The resounding belief of our society is that an individual can’t make a sustainable living being a creative. But with the current status quo in Africa today, the pecuniary needs have made people to tilt toward their various expertise to sustain their livelihoods. And without a shadow of doubt, creatives all across Africa are transmogrifying this prevailing notion just by doing what they love.

Enthusiasm: A little thing that makes a big difference

Creatives who sustain themselves with their arts and crafts are self-reliant. They are free from the manacles of a nine-to-five job, such as having to wait for wages or a monthly salary. They have the freedom and determination to chase their passions, all while keeping pace with their lifestyles and schedules.

As a freelance creative, you will always encounter clients. Knowing how to interact with them is pivotal because it’s one of the cornerstones that guarantee your success as a creative. This article discusses the characteristics that define a creative and deciding to be a creative in Africa. Next, it ventures into effective interaction with clients by dissecting the various kinds of clients and by consulting a few creatives across various industries who aren’t novices in dealing with clientele.

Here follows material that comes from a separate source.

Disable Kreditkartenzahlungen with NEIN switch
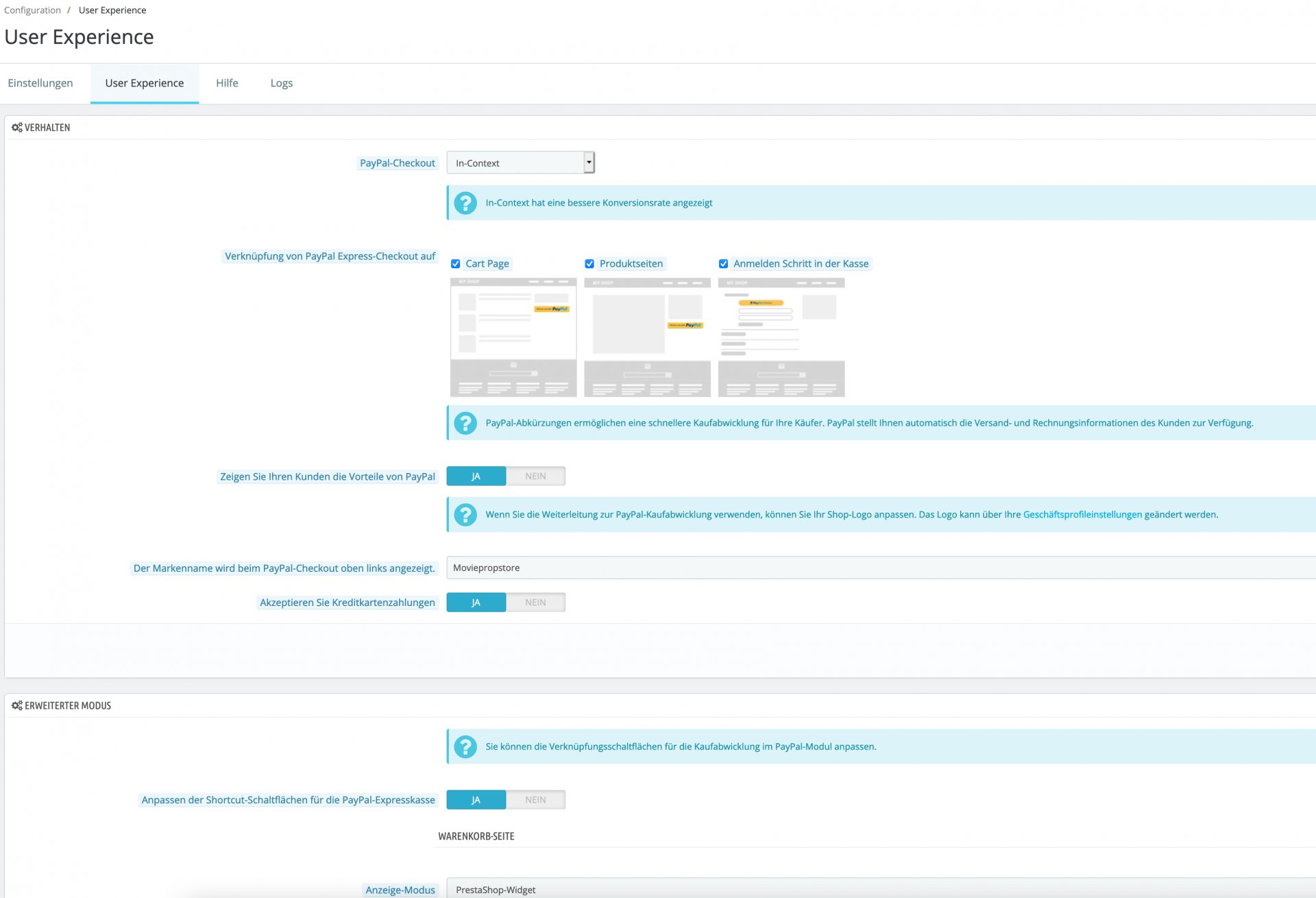The width and height of the screenshot is (1316, 898). pos(535,603)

What makes someone a creative?

A creative is a person whose job involves producing original ideas or doing artistic work. Artists, writers, sculptors, photographers, fashion designers and content creators are common examples. As long as you create and are able to solve problems and express your ideas eloquently, you are a creative.

Deciding to be a creative in Africa

According to Statista, South Africa registered the highest unemployment rate in Africa in 2023, with around 30 percent of the country’s labour force being unemployed. Djibouti and Eswatini followed, with unemployment reaching roughly 28 percent and 25 percent, respectively. On the other hand, Niger and Benin had the lowest unemployment rates in Africa and the continent stood at roughly eight percent in the same year.

Meanwhile, Macrotrends states that the Sub-Saharan Africa unemployment rate for 2021 was 7.66%, a 0.38% increase from 2020.